#### EXCERPTED RECORDS ####

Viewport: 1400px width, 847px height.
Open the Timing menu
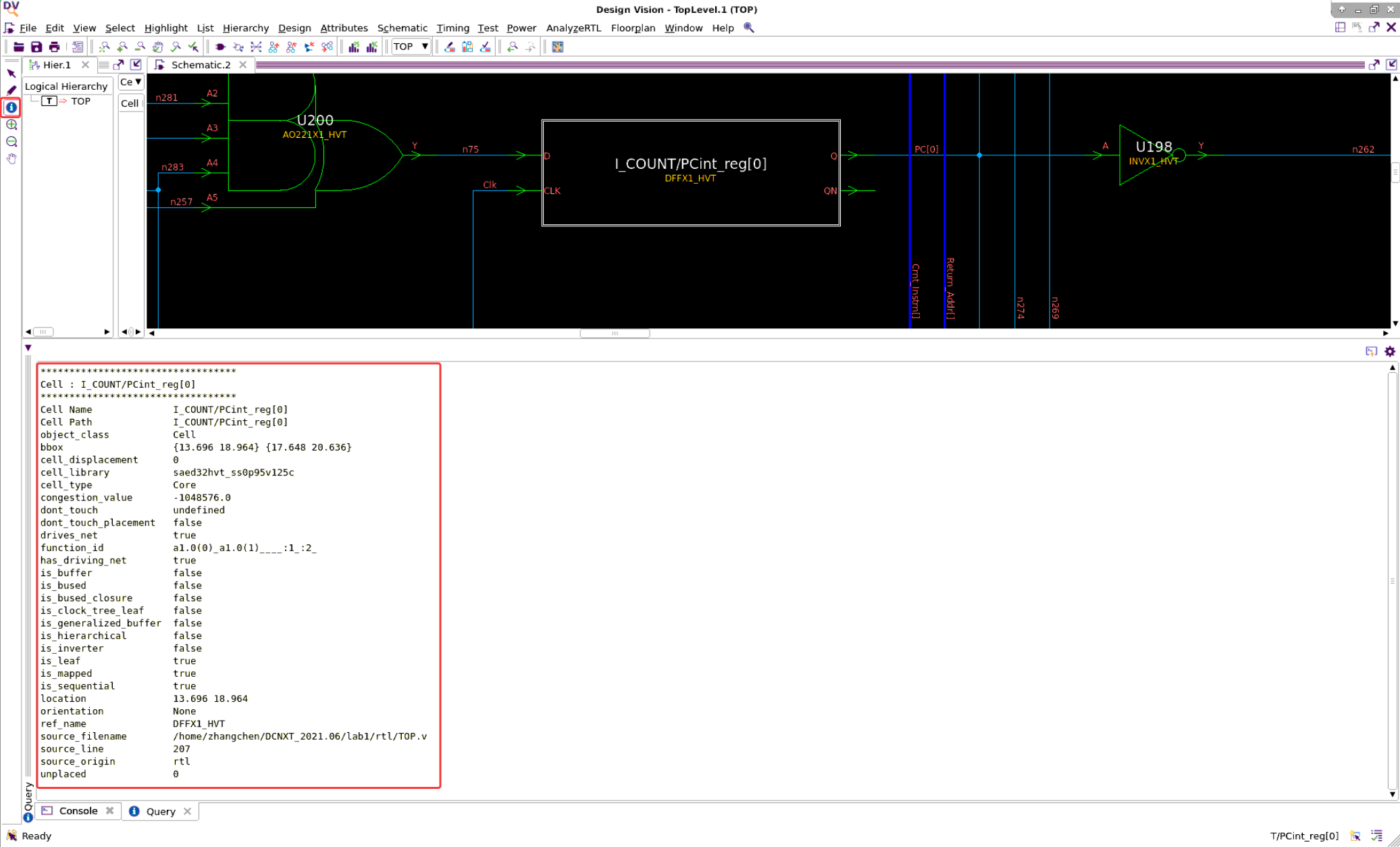pos(452,28)
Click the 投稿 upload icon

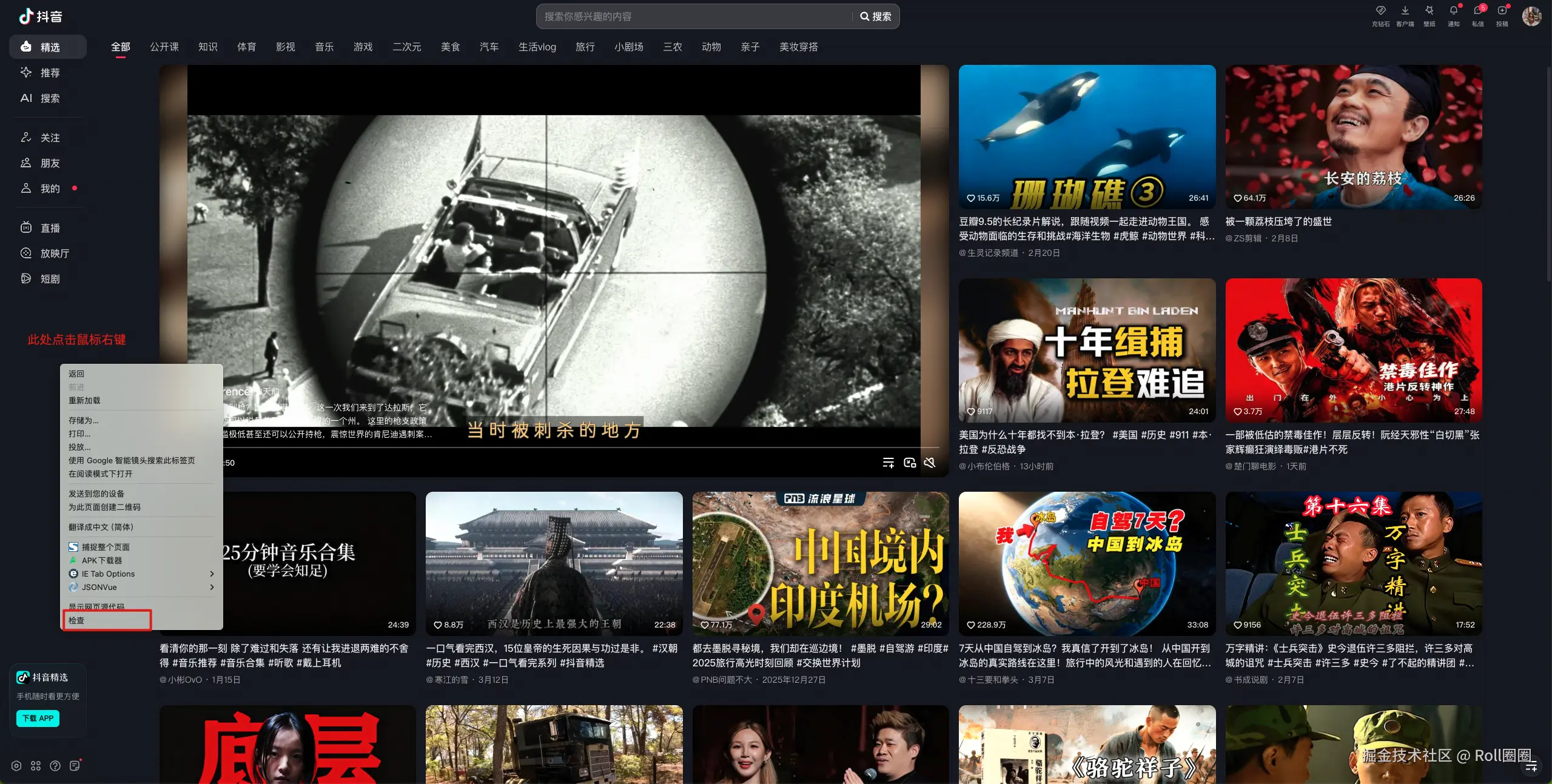point(1502,11)
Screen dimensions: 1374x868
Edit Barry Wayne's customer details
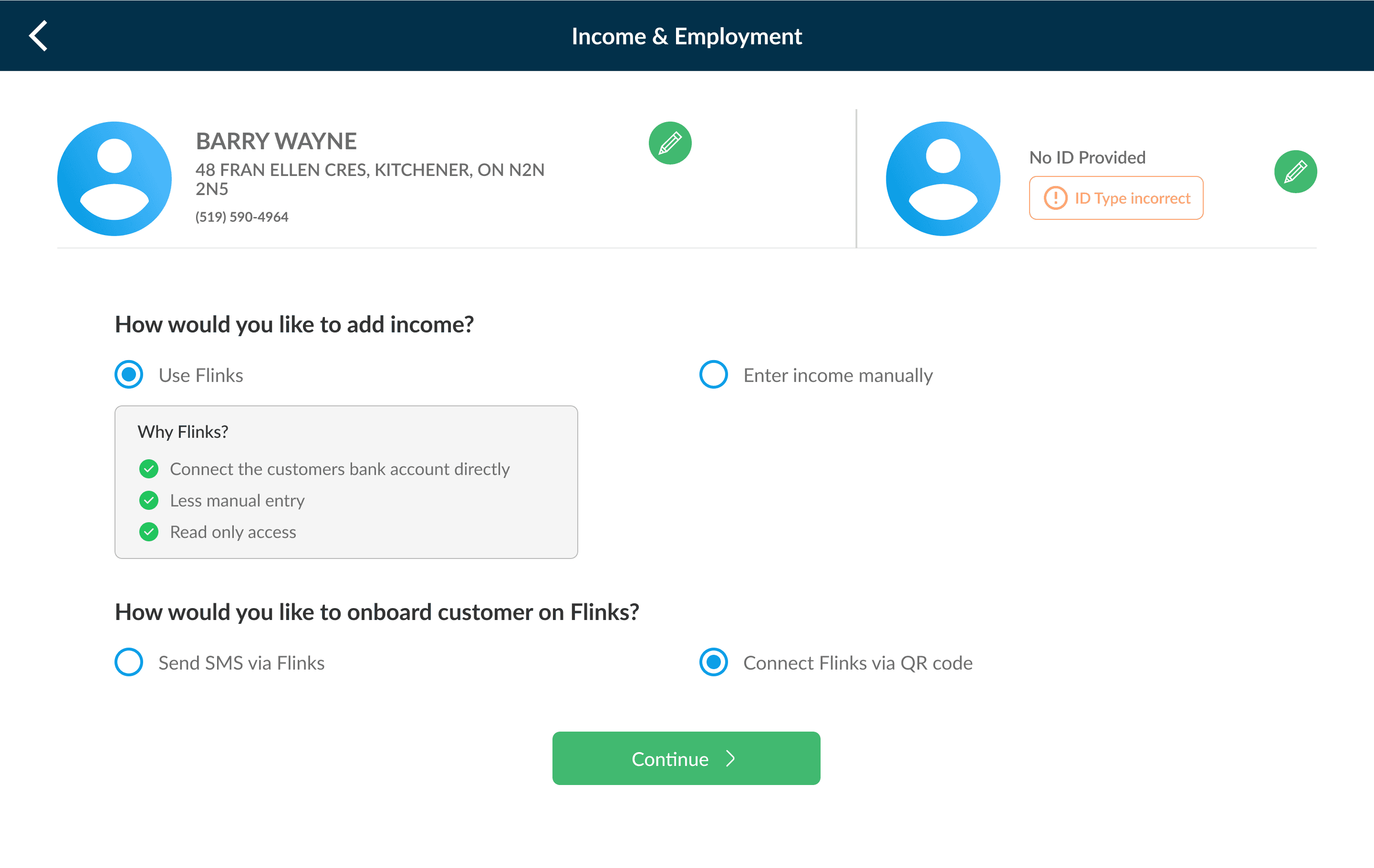click(x=670, y=143)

####

Return the listing above unchanged, apart from dropping its pictures.

Viewport: 1400px width, 847px height.
Open the Timing menu
pos(452,28)
Click the 投稿 upload icon

point(1502,11)
Screen dimensions: 1374x868
Edit Barry Wayne's customer details
click(x=670, y=143)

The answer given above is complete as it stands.